Poster 17. Parainfluenza infections in lung transplant recipients; from bedside to bench and back

Thursday 14 march 2019

12:33 - 12:36h

Categories: Klinisch, Postersessie

Parallel session: Postersessies 4 - Clinical

A.E.S. de Zwart1, A. Riezebos-Brilman2, D. Jochmans3, H.A.M. Kerstjens1, J.W.C. Alffenaar4, J. Neyts3, E.A.M. Verschuuren1

1Dept. of Pulmonary Diseases and Tuberculosis, University Medical Center Groningen, Groningen,The Netherlands2Dept. of Medical Microbiology and Virology, University Medical Center Utrecht, Utrecht,The Netherlands3Dept. of Microbiology and Immunology, University of Leuven, Rega Institute, Leuven,Belgium4Dept. of Clinical Pharmacy & Pharmacology, University Medical Center Groningen, Groningen,The Netherlands.

Background: Parainfluenza virus (PIV) infections have been recognized as a significant cause of morbidity in the form of Bronchiolitis Obliterans Syndrome (BOS) in lung transplant recipients (LTR).

Methods: We report a bedside to bench and back strategy by using an in vitro model of human airway epithelium cells of bronchial origin (HuAEC) in an air-liquid interface to study the efficacy of experimental PIV-3 inhibitors with subsequent retrospective assessment of the effectiveness of ribavirin treatment in these patients.

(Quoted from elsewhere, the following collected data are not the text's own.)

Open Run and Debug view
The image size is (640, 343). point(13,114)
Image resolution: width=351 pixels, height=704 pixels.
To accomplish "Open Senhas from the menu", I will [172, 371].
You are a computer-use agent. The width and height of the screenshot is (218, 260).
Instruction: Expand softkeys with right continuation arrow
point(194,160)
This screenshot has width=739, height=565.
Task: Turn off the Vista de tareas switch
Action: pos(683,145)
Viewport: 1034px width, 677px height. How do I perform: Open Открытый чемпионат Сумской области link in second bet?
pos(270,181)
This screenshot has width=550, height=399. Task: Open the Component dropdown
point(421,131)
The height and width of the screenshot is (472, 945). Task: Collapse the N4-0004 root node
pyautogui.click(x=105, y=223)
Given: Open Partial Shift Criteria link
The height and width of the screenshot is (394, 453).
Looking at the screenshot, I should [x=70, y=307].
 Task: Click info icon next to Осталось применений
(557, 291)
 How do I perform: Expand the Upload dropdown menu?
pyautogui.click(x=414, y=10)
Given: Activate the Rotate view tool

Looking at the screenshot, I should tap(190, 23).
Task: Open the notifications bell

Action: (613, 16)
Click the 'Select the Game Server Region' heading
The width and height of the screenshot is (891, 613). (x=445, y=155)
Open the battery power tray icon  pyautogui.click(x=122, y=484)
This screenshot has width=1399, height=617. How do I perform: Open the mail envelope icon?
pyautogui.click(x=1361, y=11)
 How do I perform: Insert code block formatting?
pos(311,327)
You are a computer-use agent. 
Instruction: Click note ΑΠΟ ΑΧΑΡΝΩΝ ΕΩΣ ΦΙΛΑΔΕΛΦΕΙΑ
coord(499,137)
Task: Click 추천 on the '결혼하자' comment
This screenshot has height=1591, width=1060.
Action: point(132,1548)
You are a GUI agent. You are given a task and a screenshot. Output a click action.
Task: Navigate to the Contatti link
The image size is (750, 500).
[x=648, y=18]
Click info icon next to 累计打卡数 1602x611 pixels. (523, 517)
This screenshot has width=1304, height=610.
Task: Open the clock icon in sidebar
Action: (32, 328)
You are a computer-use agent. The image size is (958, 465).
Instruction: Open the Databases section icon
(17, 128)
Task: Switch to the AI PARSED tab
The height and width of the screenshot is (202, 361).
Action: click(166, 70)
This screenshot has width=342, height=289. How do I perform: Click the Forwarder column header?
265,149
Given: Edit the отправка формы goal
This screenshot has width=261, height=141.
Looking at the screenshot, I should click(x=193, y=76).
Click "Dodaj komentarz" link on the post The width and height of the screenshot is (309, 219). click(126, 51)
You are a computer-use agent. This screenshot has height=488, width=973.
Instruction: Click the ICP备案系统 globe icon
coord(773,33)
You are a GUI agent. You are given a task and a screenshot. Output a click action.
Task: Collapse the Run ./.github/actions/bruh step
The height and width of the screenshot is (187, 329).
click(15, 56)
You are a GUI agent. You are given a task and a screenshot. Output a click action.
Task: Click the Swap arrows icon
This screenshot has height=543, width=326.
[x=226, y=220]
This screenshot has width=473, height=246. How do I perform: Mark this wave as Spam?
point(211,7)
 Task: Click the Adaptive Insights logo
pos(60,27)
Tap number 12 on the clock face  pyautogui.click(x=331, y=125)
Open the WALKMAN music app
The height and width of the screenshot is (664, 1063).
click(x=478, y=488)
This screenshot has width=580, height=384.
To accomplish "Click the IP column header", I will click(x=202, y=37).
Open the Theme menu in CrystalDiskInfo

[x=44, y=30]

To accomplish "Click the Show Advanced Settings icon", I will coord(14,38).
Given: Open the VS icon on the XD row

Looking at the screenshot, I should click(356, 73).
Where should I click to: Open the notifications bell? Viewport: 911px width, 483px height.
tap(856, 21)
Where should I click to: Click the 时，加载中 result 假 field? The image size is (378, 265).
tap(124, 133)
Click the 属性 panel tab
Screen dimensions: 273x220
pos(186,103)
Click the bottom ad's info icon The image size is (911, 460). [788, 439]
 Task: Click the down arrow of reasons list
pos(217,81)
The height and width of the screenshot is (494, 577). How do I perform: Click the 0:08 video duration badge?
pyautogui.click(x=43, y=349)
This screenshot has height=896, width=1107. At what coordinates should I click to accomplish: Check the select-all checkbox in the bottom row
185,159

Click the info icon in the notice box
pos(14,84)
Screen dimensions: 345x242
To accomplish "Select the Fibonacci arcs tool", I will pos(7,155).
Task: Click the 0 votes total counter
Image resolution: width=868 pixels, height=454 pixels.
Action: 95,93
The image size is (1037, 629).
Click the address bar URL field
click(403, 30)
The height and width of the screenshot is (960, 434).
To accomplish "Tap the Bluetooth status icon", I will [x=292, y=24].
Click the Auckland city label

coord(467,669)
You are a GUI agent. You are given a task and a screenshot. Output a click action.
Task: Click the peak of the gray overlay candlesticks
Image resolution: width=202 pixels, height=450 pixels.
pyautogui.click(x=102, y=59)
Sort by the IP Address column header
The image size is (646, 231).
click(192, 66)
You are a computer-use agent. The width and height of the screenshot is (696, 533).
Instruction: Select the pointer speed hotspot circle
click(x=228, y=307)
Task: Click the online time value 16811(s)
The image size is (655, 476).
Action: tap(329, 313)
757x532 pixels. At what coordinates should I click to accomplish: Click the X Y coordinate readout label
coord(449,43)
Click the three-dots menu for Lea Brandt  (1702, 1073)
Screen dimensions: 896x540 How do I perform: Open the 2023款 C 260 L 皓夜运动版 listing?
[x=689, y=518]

Results: 12 LTR were identified with a PIV infection and FEV1 decline of 8.3% (IQR 21%); 9 had BOS grade < 3 of whom 6 developed new or progressive BOS. We then studied the replication of PIV-3 on HuAEC and the antiviral effect of nucleoside analogues. Apical infection of these cultures with a clinical isolate of PIV-3 showed significant viral replication. To explore the effect of antiviral treatment cells were exposed, at the basal site, to nucleosides (100 µM Ribavirin or 100 µM of Favipiravir) from day -2 until day 4 post-infection A clear inhibition (>4 log PIV-RNA reduction) of PIV-3 replication in the presence of Ribavirin could be observed while there was no effect of Favipiravir. When Ribavirin treatment was stopped, PIV-3 replication increased in 48 h to the level of untreated cultures. We then compared outcomes of 21 ribavirin treated vs. the 12 untreated PIV infected LTRs. Overall incidence of new or progressive BOS at 6 mo. post infection was 10/28 (< BOS 3; 36%), with a median FEV1 decline of 4.9% compared to pre-infection (p<0.01). Hospitalization rate was 61% (median 5 d. range 2-49 d.); there were no deaths. At baseline no differences in BOS grade pre-infection, FEV1 decline at presentation, underlying disease, time since transplantation, coinfections, PIV subtype or total delay between the groups were seen. The ribavirin treated group had a significantly lower median FEV1 decline 6 mo. post-infection vs.pre-infection compared to ribavirin untreated LTR (2.9% [IQR 4.7%] vs.8.3% [IQR 21%] p=0.04). Incidence of new or progressive BOS was also significantly lower in the ribavirin group compared to ribavirin untreated (4/19 [21%] vs.6/9 [67%] p=0.04).

Conclusions: In conclusion, in vitroresults of ribavirin are confirmed by observational data of ribavirin on PIV infections in LTR. Preservation of long-term FEV1 in LTR seems a potential benefit of ribavirin but needs to be studied in a larger cohort.